§ **What you are asked to do**
Only the lines from the one containing "Where should I click to: Open" to the end of the records belong in the copy. Reproduce them word for word and drop the pictures.

§ **Input**
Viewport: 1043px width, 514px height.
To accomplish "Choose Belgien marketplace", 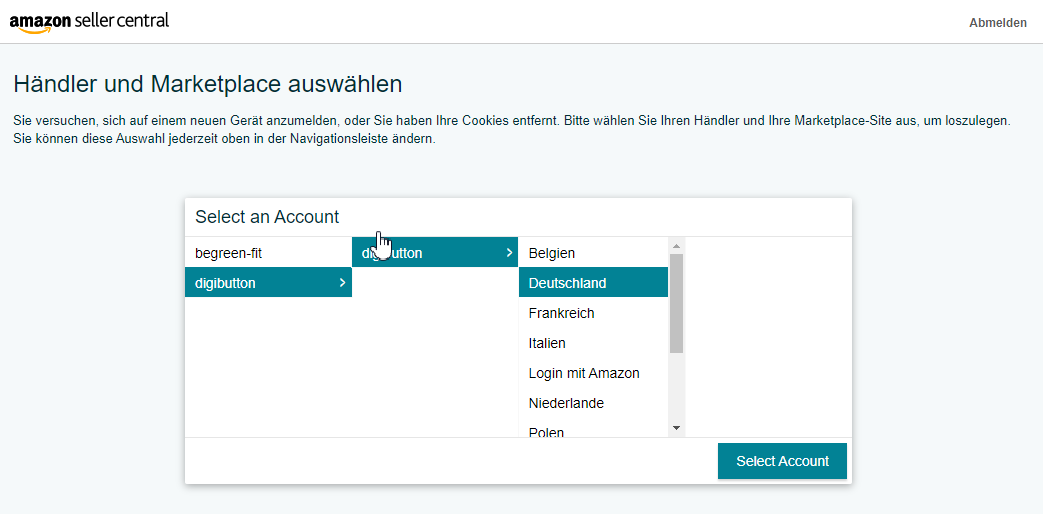I will (593, 253).
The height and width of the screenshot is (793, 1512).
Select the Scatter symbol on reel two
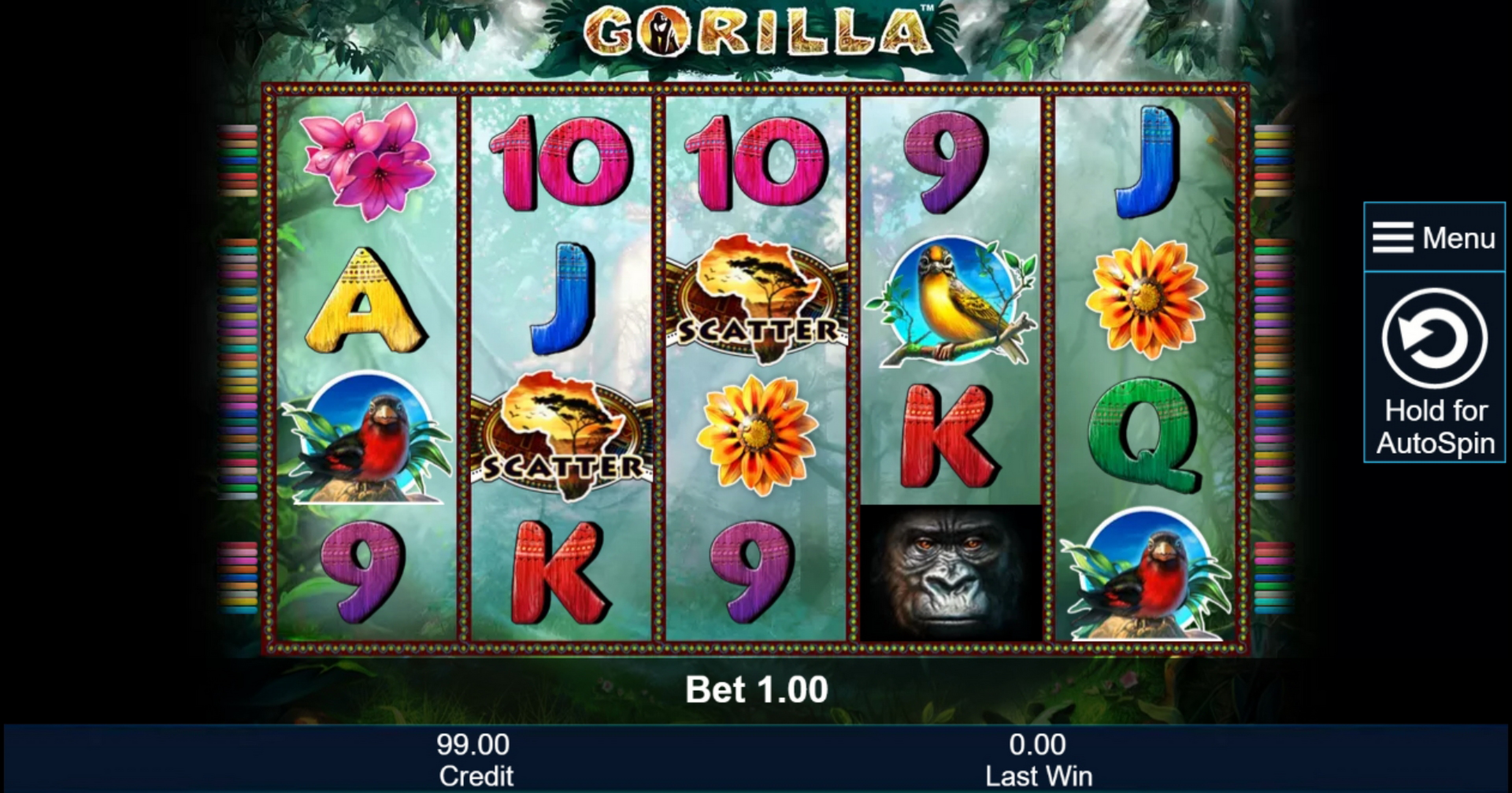[561, 436]
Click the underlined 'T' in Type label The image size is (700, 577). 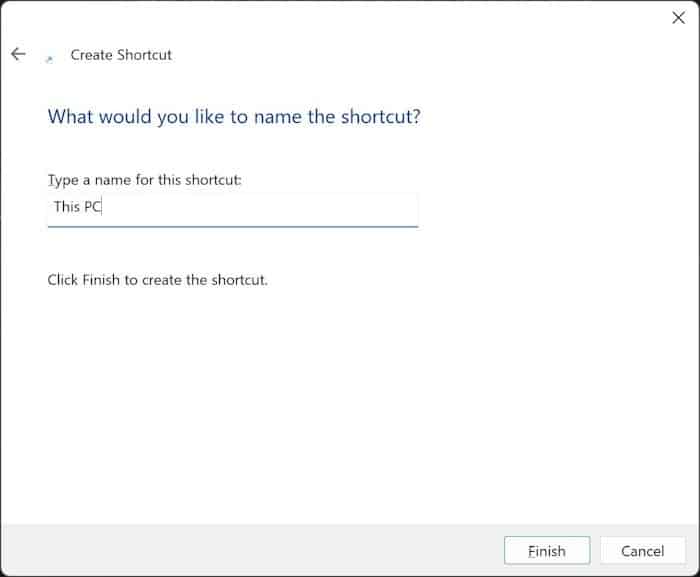[x=52, y=180]
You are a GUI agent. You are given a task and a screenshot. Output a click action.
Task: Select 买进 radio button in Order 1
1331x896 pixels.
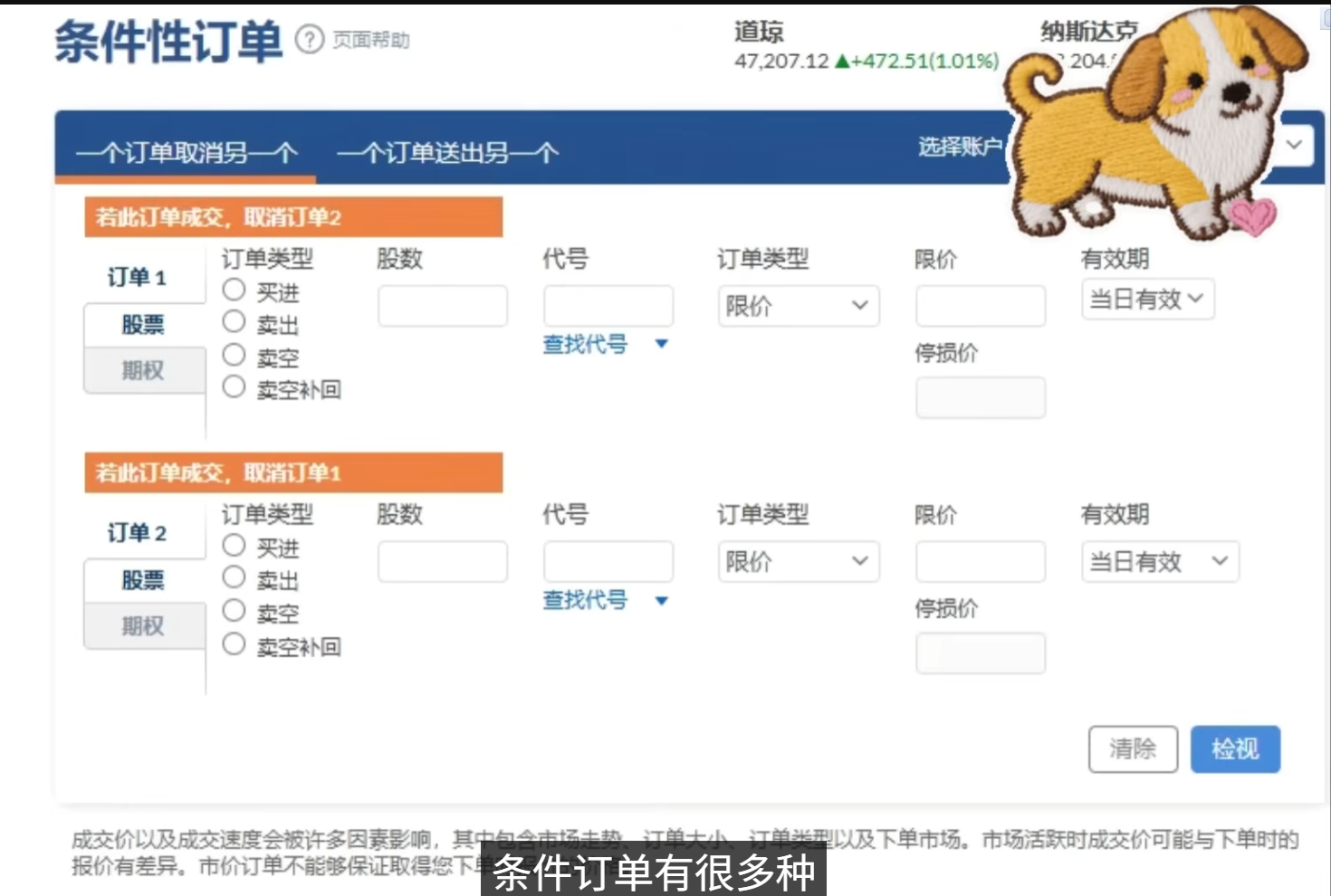tap(235, 290)
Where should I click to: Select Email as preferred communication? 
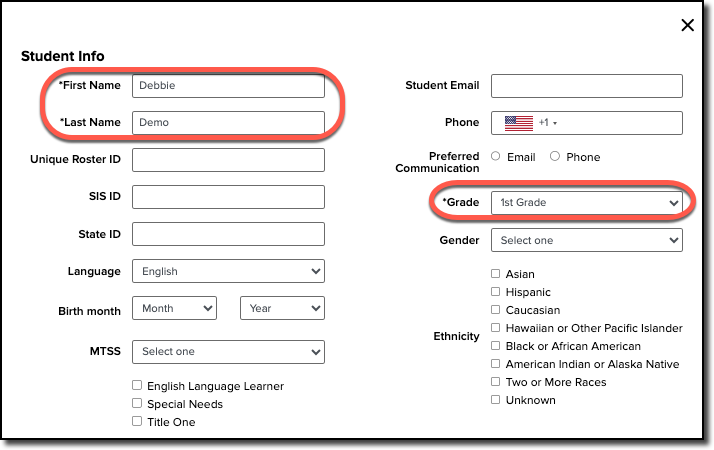point(496,157)
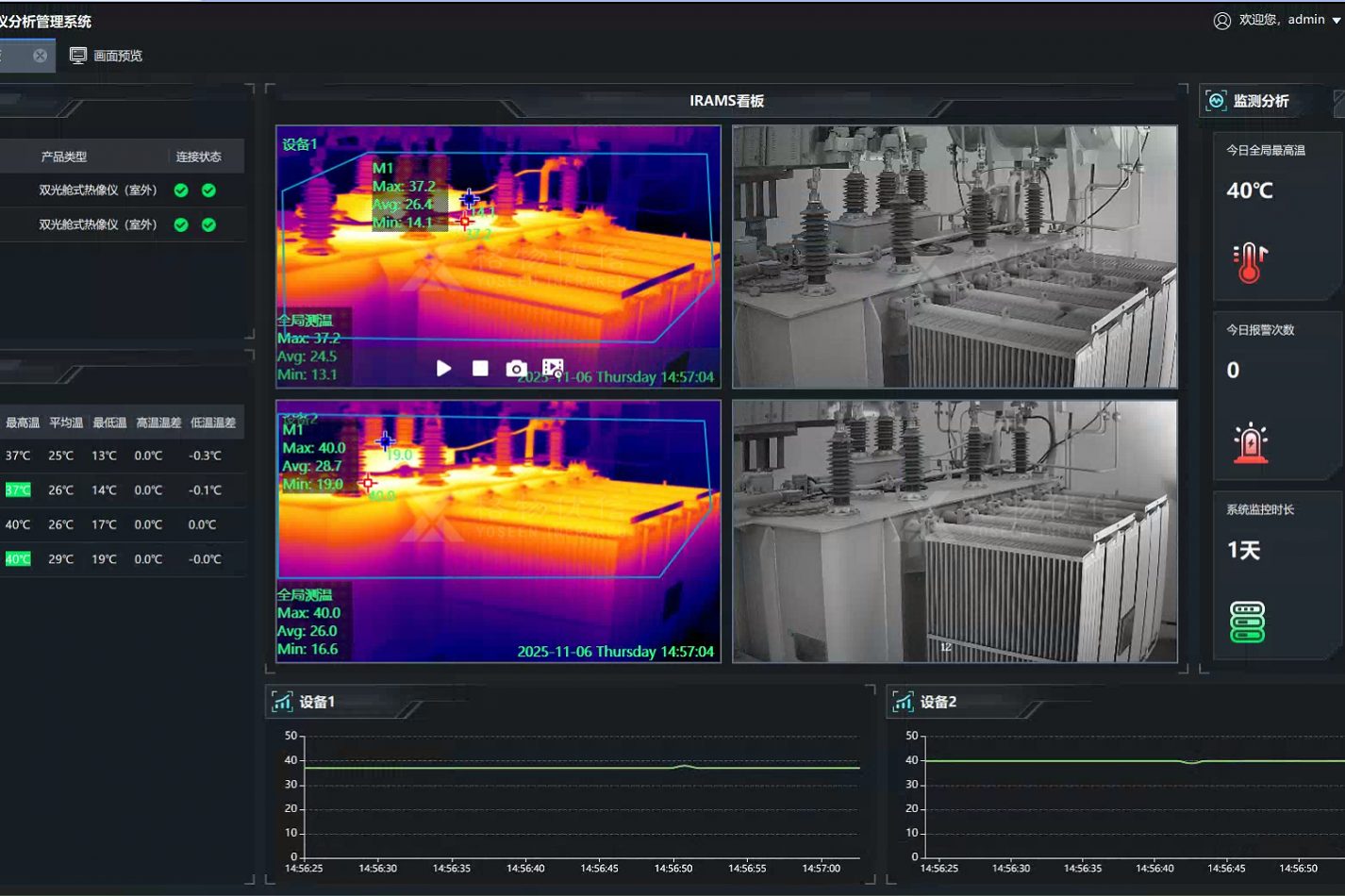Click the 监测分析 panel header icon
Viewport: 1345px width, 896px height.
click(1217, 101)
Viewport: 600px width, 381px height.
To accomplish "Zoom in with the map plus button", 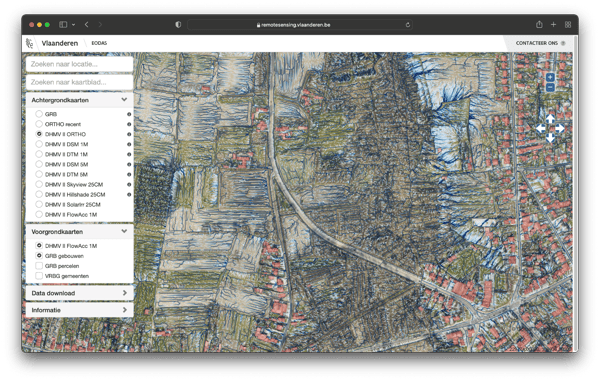I will (x=550, y=77).
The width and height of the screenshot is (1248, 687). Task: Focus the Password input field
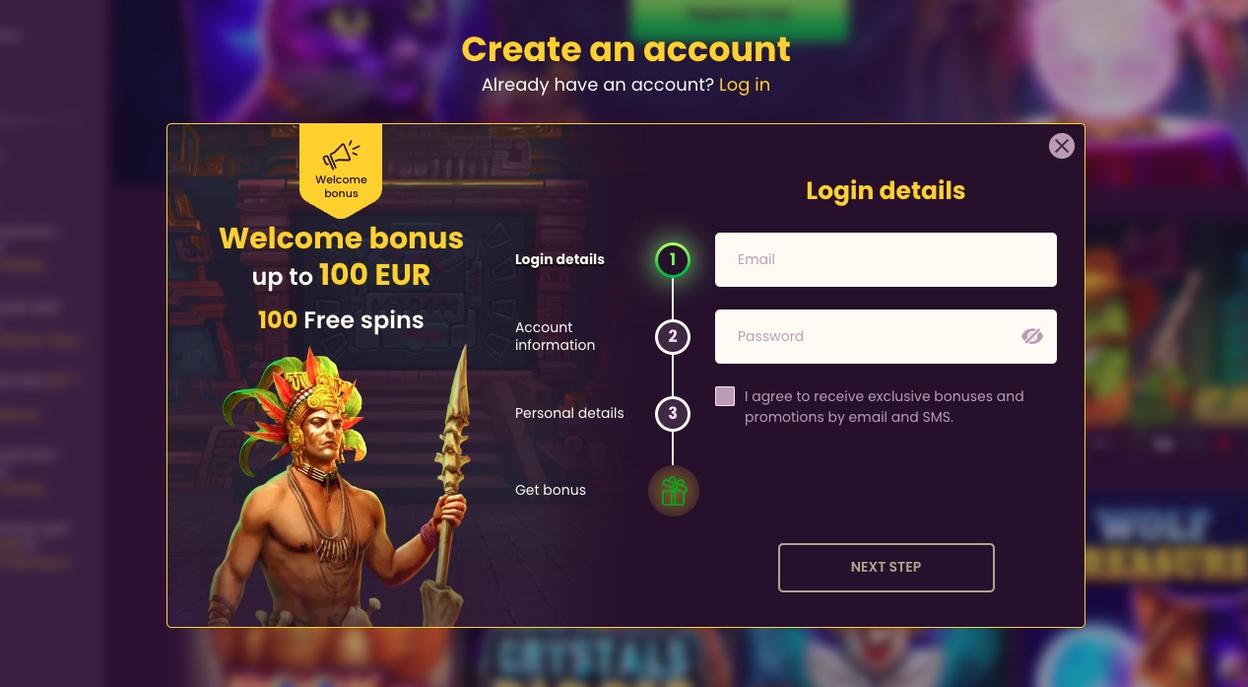click(x=886, y=337)
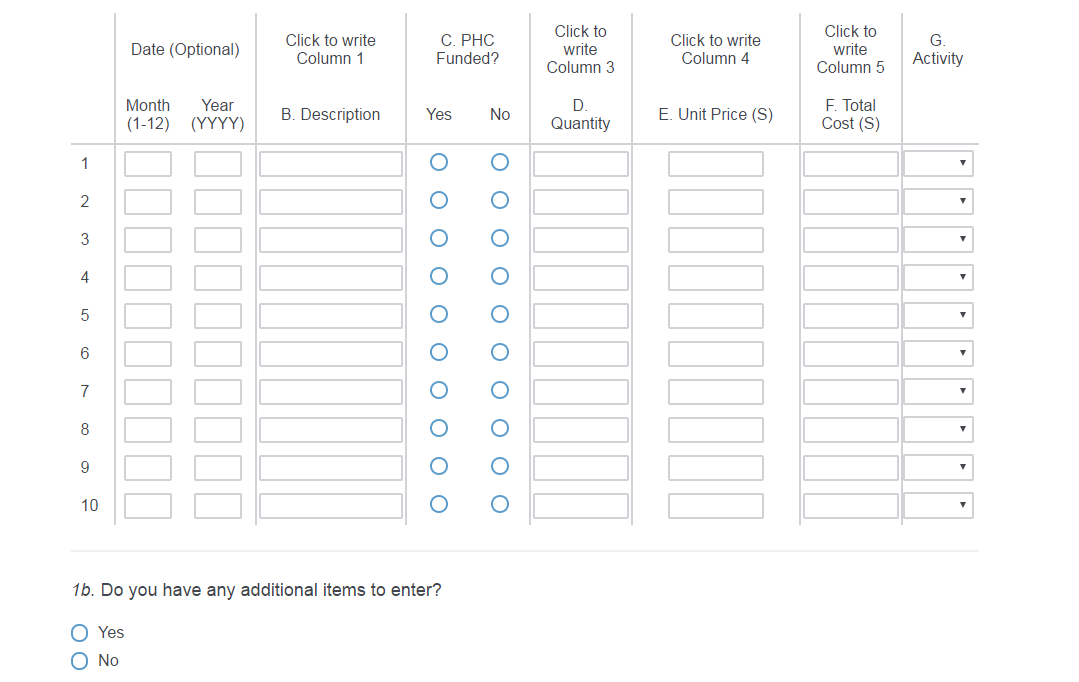The height and width of the screenshot is (682, 1079).
Task: Select No for PHC Funded in row 10
Action: (500, 504)
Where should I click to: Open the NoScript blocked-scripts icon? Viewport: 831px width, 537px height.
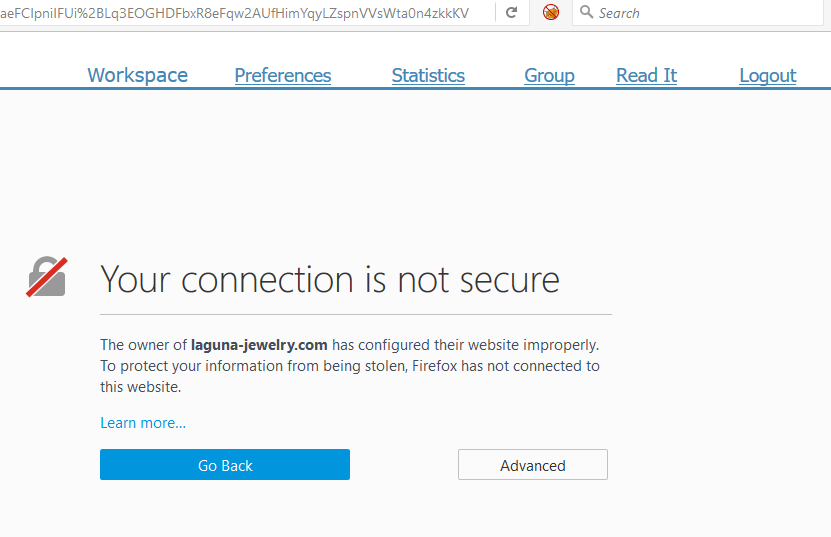551,13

§ **Solution for this problem**
Where should I click to: Open the NoScript blocked-scripts icon? Viewport: 831px width, 537px height.
551,13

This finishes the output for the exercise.